I read a book by Shane Claiborne called The Irresistible Revolution, it’s kind of a Christian literature book, but he’s way on the outside, he’s just a crazy dude. He went and lived in inner-city Philly and slept on the streets and was feeding people in the park and got arrested, went to court, and his lawyer was a homeless guy (laughs), just so crazy and his big thing, now, is speaking engagements all over the world. When he goes to these places, he says ‘I don’t want to stay in a hotel.’ Instead he wanted to stay at peoples’ houses; he wanted to get to know people. I thought ‘hey, I should do that.’ That’s really awkward, but I’m into that. Let’s try it. So I just started asking, I was playing a show in my hometown when I was asked by a guy ‘when you coming to Toronto?’ I said, ‘well, I don’t have a show planned, but I could play at your house.’ He was like ‘really?’ I said, ‘yeah! I’m all for it.’ He asked what to pay me and I told he didn’t have to pay me anything, he could just charge whatever at the door. All he had to provide us with was dinner and somewhere to sleep. So I ended up doing this for almost a year. It was great because I’d play in markets I never had before. Each house had like 40 people and we’d get to know all of them on this personal level. We’d wake up eat breakfast with them and just be on our way. They’re still following on Twitter and we’ll chat now and again. Those were probably some of the best shows of my life. They were awesome so I’m glad I took the chance.
Is there a song that you wish you played live?
I wish I wrote “Say It Ain’t So” by Weezer. That’s such a friggin’ awesome song. If I had written that song, I’d play it all the time. I have a song that I wrote a long time ago called “Playground Rules,” and it was always a solid, emotional song for me. It’s like 7 minutes long though and people start to tune out halfway through. Might not be the best song for them, but for me, I really love the song. So that might be one I’d bring back if I had two hours and needed to fill some time (laughs).
What’s the craziest experience you’ve had after a show?
We are so lame. We don’t have too many crazy experiences. I wish I had crazier stories. One time this guy was super hopped up on drugs and he stole a fake baby that we got a pawn shop and he started cradling it. Most of the time, if there’s a party, I’ll just bail. I’d so much rather go to bed.
How difficult is it to be a touring husband as well?
I think it’d be almost impossible if she wasn’t with me the whole time. It’s an adventure together and we experience things together. I toured for about two and half weeks without here and it was awful, it was not what I signed up for. When we first decided to tour together, both of us quit our jobs, sold everything we had, bought a minivan, and just started touring. Part of the reason we did was because we wanted to see each other more. We didn’t want to be apart as we both did the nine to five and we’d barely see each other. We realized how stupid it was so now we see each other all the time. It’s great.

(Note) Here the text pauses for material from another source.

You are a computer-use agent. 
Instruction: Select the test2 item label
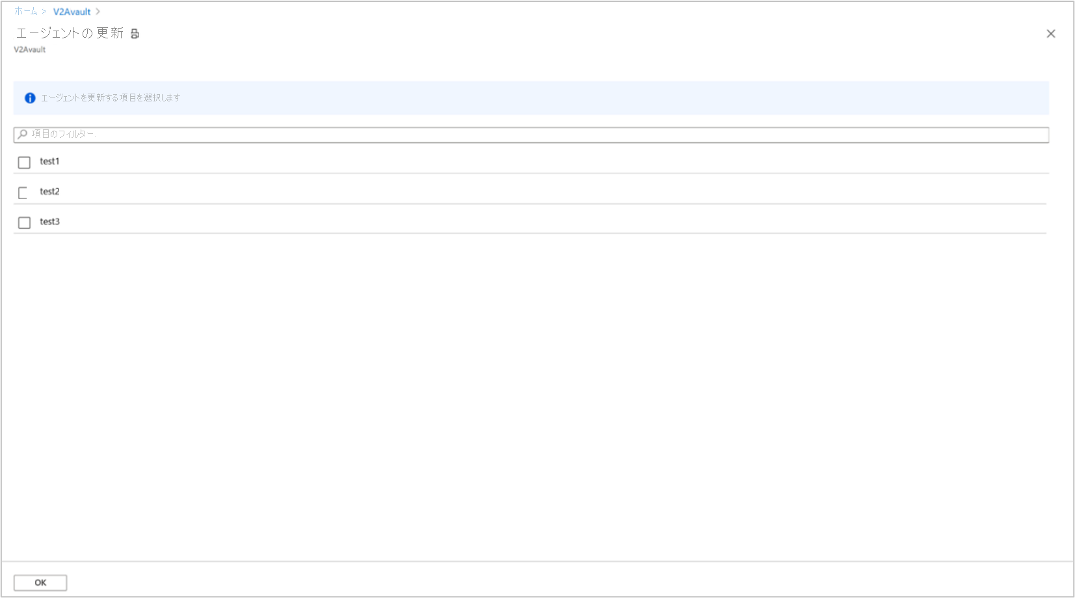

What’s your greatest memory in music so far?
The most reason for me is that I played a show in Vancouver, near my hometown. We did a morning show that morning and I realized that my throat was starting to feel funny and by the evening I had completely developed laryngitis and had absolutely no voice. It was a sold out show and I was terrified. So I went out to the crowd and said ‘look I lost my voice, I don’t want to cancel the show but I don’t have a voice.’ We ended up playing an hour and a half where I had to sing almost nothing because the crowd sung it all to me. I was honestly in tears halfway through the show. Even better, nobody had left. I thought for sure people would leave because who would want to listen to some croaking guy trying to sing. But they stayed and sung the songs and that was the most inspiring moment I’ve ever had. It beat out playing in front of 20,000 people. It was a really beautiful and special moment for me.
What are your plans for the future?
After this tour, I think we’ll head back to Canada for a bit and do some touring there. We have kind of neglected Canada over the last little while so it’s time to go back and play there. Then, I’m not sure. Everything moves so fast out here, you just have to ride the waves. We’ll see what happens.